Extracted text
────────────────────────────────────────
Very eccentric boats - really only useful as daysailers and PHRF racers - very obsolete as race boats. Crouching headroom and very open interiors not conducive to staying on board. Slingshot cockpit really intrudes on the interior. The deck layout and rig came from probably the worst time of the IOR - the middle of the hardware wars. The deck is covered in hardware and absolutely everything is adjustable, to absurd levels. For example, one I checked out had the main chainplates on some sort of transverse slide so the leeward rigging could be slid a few inches inboard to "improve" the trim angle on the jibsheet.

I think the real deal killer on those boats is the hydraulic drive. They all seem to have it. Aside from that you could make a pretty neat day boat out of one - they are good looking, very racy styling, and pretty fast - at least as fast as a Peterson 1/2 Ton from the same era.

C&C custom shop built them so construction quality is pretty well unquestioned.


----------



## Faster (Sep 13, 2005)

^^ What he said 

But the one at SALTS looks to be in as good a shape as you could possibly expect, at least going by the pics. Still a bizarre cockpit arrangement for anything but racing.

There's another rotting on a mooring buoy at Newcastle Island.. that's a sad sight.


----------



## SeannJen (Mar 10, 2014)

These boats sail wonderfully- I bought one last summer, and have had it out on San Francisco Bay several times. Light or heavy air, helm is easy and very responsive, turns on a dime, and even when over canvassed did not have to fight a bunch of weather helm. The Volvo diesel wasn't running when I got the boat, but in the process of fixing it, I discovered it is a very, very simple engine and easy to work on- dunno why everyone pooh-pooh's them, but it helps that I am a boat mechanic. The only thing I don't like about them is the hydraulic drive- the forward-reverse valve was frozen when I got the boat. I managed to free it up, but now it leaks about a quart of oil every 8 to 10 hours of running, so I am going to have to get it rebuilt- should be able to get it done at any hydraulic shop. I am reserving opinion until I get it just right. I'm sure I'll spend the next couple of years fixing the boat up, but it is basically a very sound boat, and even right now I wouldn't hesitate to take a day sail around the Farallons, or overnight up and down the coast. The interior is rather spartan, but for just one or two people on a weekend it is fine. I will know more about the boat after I haul it this fall, till then, this is what just I have experienced.


----------



## sailingone (Feb 13, 2015)

Thanks All for your comments.
────────────────────────────────────────
Goal
Answer these from the boat forum thread:
1. Which shop built the boats?
2. Where is one of the boats rotting on a mooring buoy?
3. How much oil does the hydraulic drive leak now that the forward-reverse valve has been freed?
The material that follows has nothing to do with the text above.

Information shown
────────────────────────────────────────
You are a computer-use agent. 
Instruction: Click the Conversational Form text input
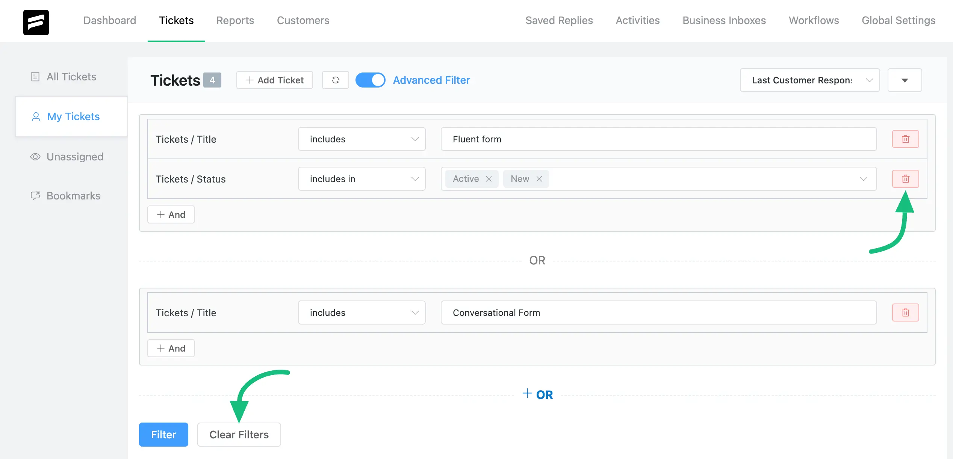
────────────────────────────────────────
Solution
1. The C&C custom shop.
2. At Newcastle Island.
3. About a quart every 8 to 10 hours of running.